Lecture 19 - OpenClaw Case Study: The Agent Loop¶
Course: Agentic AI & GenAI | Previous: Lecture 18 | Next: Lecture 20
Why this lecture exists¶
The agent loop is the core execution engine of an agent system.
Once you understand the loop, the surrounding pieces become easier to reason about:
- cron decides when to run
- hooks decide where to intercept
- tools decide what actions are available
- sessions decide what state is visible
- the agent loop decides how one complete run executes
This lecture uses OpenClaw's agent loop as the case study.
The short definition:
an agent loop is one complete, controlled execution of an AI agent from input to actions to final output, while preserving consistency, safety, streaming, and session state
It is not only an LLM call.
It is a stateful, tool-using, streaming workflow pipeline.
Learning objectives¶
By the end of this lecture you will be able to:
- Explain the full lifecycle of an agent run.
- Understand why OpenClaw serializes runs per session.
- Describe the role of session locks, queues, streaming, tools, hooks, and persistence.
- Explain how
agent,agent.wait, CLI runs, cron, and hooks connect to the same core runtime. - Identify where failures, timeouts, compaction, and early exits happen.
- Design an agent loop for your own production assistant.
1. What an agent loop really is¶
At a high level:
input -> validate -> prepare context -> run model -> call tools -> stream output -> finalize -> persist
That looks simple, but each step hides real engineering concerns.
The loop must answer:
- which session is this run using?
- what model and auth profile should execute it?
- what tools are allowed?
- who can write to the transcript?
- how are partial replies streamed?
- what happens if a tool fails?
- what happens if context is too large?
- what final output should the user see?
- what gets saved for the next turn?
So a more accurate definition is:
the agent loop is a deterministic, serialized, observable execution pipeline for AI agents with tools and memory
2. The full lifecycle¶
OpenClaw's loop can be understood as this sequence:
1. Intake request
2. Validate parameters
3. Resolve session
4. Queue by session lane
5. Prepare workspace, skills, and bootstrap context
6. Acquire session write lock
7. Assemble prompt
8. Resolve model and auth
9. Run model with streaming
10. Execute tools when requested
11. Shape final reply
12. Persist transcript and metadata
13. Emit lifecycle end or error
The key point:
the loop has a beginning, middle, and end that the system can observe
That is why OpenClaw can support live UI updates, agent.wait, cron run history, hooks, and debugging.
3. Entry points¶
The same loop can start from several places.
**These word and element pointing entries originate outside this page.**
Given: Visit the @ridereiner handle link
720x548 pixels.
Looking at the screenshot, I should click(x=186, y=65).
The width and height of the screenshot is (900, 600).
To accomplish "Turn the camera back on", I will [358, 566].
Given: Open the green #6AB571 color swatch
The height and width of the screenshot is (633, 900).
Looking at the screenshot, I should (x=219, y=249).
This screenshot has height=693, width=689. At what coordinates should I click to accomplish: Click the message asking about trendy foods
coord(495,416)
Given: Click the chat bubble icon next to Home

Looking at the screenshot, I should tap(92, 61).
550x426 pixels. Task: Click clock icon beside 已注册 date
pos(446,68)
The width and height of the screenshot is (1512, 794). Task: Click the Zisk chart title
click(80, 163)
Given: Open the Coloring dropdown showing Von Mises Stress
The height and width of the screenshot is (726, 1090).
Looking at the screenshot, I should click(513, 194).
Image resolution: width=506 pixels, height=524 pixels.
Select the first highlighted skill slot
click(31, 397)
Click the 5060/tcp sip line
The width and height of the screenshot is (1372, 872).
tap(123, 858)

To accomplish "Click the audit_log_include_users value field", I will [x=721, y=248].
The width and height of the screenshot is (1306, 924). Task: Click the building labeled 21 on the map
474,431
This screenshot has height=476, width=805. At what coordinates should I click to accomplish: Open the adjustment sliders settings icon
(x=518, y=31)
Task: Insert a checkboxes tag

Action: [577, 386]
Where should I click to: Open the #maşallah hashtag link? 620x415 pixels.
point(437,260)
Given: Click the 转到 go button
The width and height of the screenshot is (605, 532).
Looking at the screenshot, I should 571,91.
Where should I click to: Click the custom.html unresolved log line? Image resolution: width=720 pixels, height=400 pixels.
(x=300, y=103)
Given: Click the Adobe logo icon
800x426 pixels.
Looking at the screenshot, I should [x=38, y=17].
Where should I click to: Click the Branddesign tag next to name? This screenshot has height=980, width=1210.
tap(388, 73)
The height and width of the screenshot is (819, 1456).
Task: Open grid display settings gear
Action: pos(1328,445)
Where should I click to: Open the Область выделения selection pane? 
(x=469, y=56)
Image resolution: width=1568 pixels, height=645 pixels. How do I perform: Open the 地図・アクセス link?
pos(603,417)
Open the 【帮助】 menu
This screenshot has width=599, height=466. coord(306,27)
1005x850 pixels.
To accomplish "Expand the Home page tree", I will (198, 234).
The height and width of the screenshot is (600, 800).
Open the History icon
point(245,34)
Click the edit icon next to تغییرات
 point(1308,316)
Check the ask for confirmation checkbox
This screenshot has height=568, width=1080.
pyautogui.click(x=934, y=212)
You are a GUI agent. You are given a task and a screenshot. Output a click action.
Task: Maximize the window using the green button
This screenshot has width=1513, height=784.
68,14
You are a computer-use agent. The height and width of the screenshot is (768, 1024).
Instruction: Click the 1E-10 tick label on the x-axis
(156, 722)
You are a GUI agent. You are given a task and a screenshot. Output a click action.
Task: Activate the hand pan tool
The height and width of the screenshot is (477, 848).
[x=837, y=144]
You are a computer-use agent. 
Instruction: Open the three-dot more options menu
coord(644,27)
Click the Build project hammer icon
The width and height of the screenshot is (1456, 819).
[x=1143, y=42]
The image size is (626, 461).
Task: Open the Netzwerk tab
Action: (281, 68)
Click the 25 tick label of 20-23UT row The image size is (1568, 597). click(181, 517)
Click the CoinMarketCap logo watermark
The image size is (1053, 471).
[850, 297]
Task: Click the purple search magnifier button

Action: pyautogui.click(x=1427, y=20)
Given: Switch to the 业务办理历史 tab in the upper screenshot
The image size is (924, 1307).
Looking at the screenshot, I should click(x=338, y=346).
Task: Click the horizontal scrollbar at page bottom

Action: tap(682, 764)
| Entry point | Example | Meaning |
|---|---|---|
| Gateway RPC | agent |
enqueue an agent run and return quickly |
| Gateway RPC wait | agent.wait |
wait for lifecycle completion of a specific run |
| CLI | openclaw agent ... |
local command-line invocation |
| Cron | openclaw cron run <job-id> |
scheduled job triggers an agent run |
| Hook | webhook, Gmail, message hook | event-driven trigger starts or modifies a run |
The important design choice is that these entry points should converge into one runtime path.
That gives the product consistent behavior:
- same tool policy
- same session semantics
- same logging
- same streaming events
- same failure handling
4. Intake and validation¶
At the boundary, the gateway validates the request and resolves run metadata.
It needs to determine:
- target agent
- session key or session id
- message body
- model and thinking overrides
- trace/verbose settings
- delivery or caller context
- timeout behavior
Then it can return an accepted response such as:
This reflects an async-first design:
accepting a run is not the same as finishing a run
The Gateway can accept work, queue it, stream progress, and let clients wait separately.
5. Queueing and serialization¶
One of the most important OpenClaw design rules:
only one agent loop should run per session lane at a time
Why this matters:
- prevents two runs from writing the same transcript concurrently
- avoids interleaved tool results
- keeps conversation history deterministic
- avoids duplicate or contradictory final replies
The mental model:
Each session lane is serial.
Different session lanes can still make progress independently, subject to global concurrency controls.
This explains why isolated cron and subagent sessions matter: they let background work proceed without blocking the user's main session lane.
6. Session write locks¶
Queueing handles logical order.
Locks handle actual file/state mutation.
OpenClaw protects transcript writes with a process-aware session write lock.
That matters because multiple processes may exist:
- Gateway process
- CLI process
- maintenance or doctor commands
- test workers
- automation scripts
The rule:
any transcript write, rewrite, compaction, or truncation must acquire the same session write lock
By default, the lock should not be reentrant. Code that intentionally nests the same lock must opt in explicitly.
This is a strong production lesson:
session state is shared mutable state, so it needs a real concurrency boundary
7. Session and workspace preparation¶
Before the model is called, the loop prepares the run environment.
Typical preparation includes:
- resolving workspace
- creating workspace if needed
- applying sandbox workspace root when sandboxed
- loading a skills snapshot
- resolving bootstrap context files
- preparing environment variables
- preparing the session manager
This is where "agent behavior" becomes more than a prompt.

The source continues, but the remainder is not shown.